§ **Exercise prompt**: The task calls for each line of the records below in which the word "arrow" appears.

[Given records Boundary: Start]

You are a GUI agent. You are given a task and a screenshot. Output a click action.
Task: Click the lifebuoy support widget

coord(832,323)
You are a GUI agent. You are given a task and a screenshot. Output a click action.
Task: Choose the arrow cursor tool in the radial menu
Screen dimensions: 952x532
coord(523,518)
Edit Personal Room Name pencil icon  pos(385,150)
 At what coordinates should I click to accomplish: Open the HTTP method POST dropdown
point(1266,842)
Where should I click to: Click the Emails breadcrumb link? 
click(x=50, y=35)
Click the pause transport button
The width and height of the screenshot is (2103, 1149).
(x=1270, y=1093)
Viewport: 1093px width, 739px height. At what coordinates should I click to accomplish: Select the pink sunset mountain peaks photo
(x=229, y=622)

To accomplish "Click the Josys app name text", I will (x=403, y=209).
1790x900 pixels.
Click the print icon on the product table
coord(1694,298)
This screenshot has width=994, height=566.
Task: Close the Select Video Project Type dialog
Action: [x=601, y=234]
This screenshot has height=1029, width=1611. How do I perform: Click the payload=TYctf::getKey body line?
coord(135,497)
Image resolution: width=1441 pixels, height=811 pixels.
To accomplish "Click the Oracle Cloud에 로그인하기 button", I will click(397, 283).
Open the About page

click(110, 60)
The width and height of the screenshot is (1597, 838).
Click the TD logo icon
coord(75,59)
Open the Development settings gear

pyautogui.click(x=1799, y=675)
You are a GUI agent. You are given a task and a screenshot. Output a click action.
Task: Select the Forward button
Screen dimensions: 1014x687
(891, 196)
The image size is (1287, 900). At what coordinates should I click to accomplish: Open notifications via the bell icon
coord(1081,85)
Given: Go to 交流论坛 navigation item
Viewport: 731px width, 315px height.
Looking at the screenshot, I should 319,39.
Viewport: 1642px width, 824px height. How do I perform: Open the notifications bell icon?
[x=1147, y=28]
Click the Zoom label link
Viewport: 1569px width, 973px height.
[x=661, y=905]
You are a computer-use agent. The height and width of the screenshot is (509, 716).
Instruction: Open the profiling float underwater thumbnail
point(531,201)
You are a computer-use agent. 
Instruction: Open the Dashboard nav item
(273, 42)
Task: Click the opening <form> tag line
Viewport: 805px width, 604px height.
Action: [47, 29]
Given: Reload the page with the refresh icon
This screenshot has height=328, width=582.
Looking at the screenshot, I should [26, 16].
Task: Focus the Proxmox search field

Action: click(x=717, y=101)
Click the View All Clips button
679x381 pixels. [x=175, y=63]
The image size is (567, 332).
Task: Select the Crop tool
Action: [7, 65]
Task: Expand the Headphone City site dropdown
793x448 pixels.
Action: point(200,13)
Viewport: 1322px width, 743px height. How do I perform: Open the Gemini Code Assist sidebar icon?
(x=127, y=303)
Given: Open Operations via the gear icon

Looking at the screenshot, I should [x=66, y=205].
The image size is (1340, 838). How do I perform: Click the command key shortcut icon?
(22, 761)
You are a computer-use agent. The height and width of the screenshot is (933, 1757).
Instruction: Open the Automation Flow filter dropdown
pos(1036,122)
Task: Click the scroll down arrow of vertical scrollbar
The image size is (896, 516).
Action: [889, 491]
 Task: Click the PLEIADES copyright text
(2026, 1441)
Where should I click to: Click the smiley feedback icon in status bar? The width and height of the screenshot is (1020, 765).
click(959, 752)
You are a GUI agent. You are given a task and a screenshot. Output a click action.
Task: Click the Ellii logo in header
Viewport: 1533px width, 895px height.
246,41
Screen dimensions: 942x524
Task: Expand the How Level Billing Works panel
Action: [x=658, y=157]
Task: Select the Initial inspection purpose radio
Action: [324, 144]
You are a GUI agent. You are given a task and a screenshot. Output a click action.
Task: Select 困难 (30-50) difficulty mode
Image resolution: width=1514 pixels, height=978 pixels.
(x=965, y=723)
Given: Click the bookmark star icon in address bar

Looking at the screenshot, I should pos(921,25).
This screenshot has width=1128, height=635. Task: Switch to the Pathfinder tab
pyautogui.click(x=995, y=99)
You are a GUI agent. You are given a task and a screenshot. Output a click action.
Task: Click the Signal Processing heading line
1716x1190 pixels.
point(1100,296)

[Given records Boundary: End]

§ **Answer box**:
Task: Choose the arrow cursor tool in the radial menu
Task: Click the scroll down arrow of vertical scrollbar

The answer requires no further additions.